*** Begin section ***
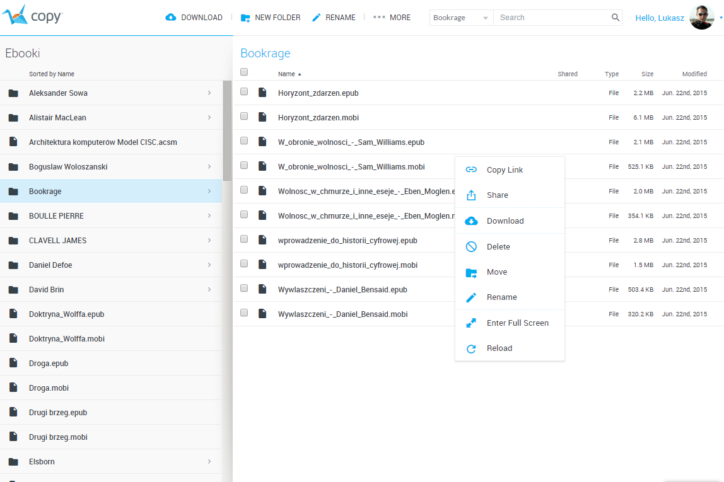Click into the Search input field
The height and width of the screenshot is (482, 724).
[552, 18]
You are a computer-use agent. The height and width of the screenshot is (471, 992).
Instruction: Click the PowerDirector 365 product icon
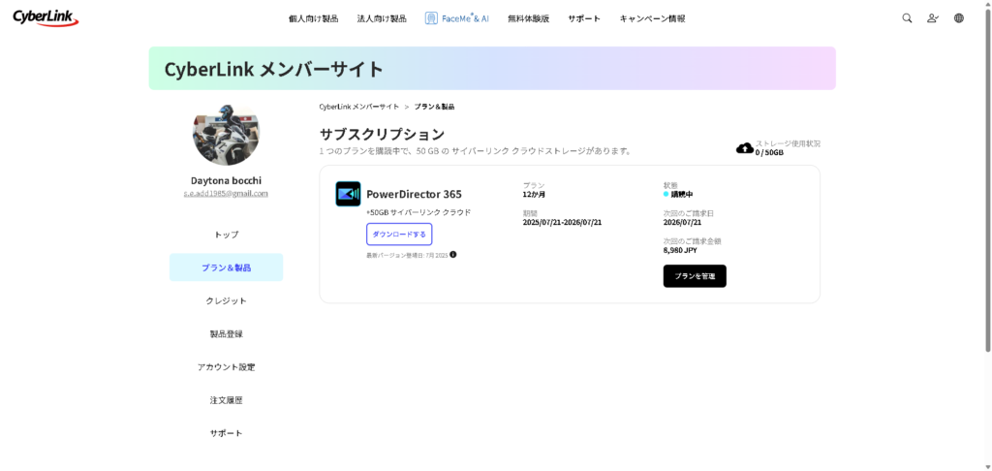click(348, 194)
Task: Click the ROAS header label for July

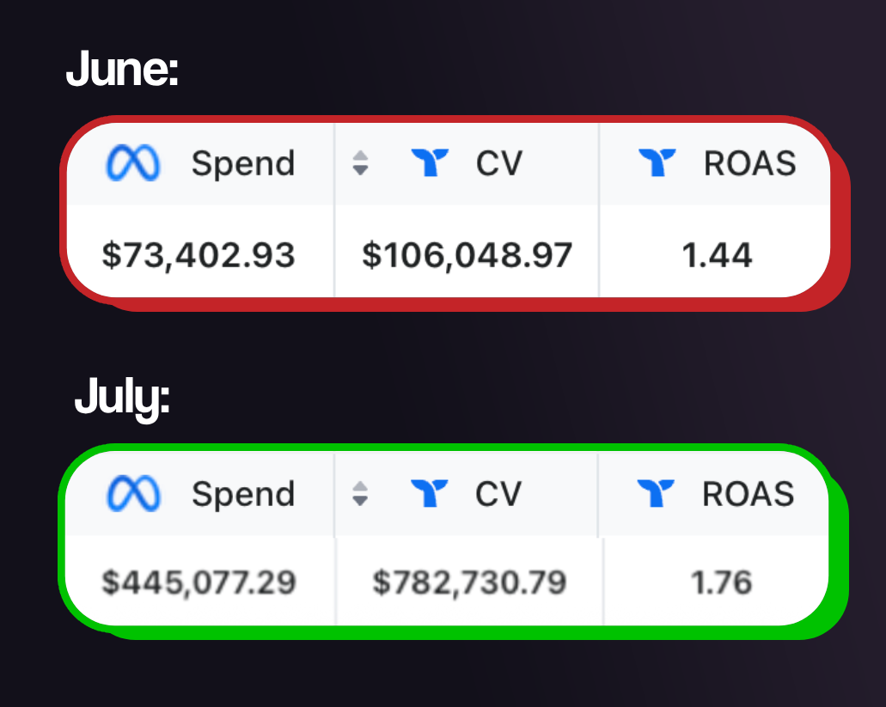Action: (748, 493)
*** End section ***
Your assignment:
Leave the pictures out. Output exactly, and only, the lines from the one with "Instruction: Click the" through the last line of the listing above, both included.

Reply:
Instruction: Click the PowerDirector 365 product icon
click(348, 194)
Task: Click the ROAS header label for July

Action: (748, 493)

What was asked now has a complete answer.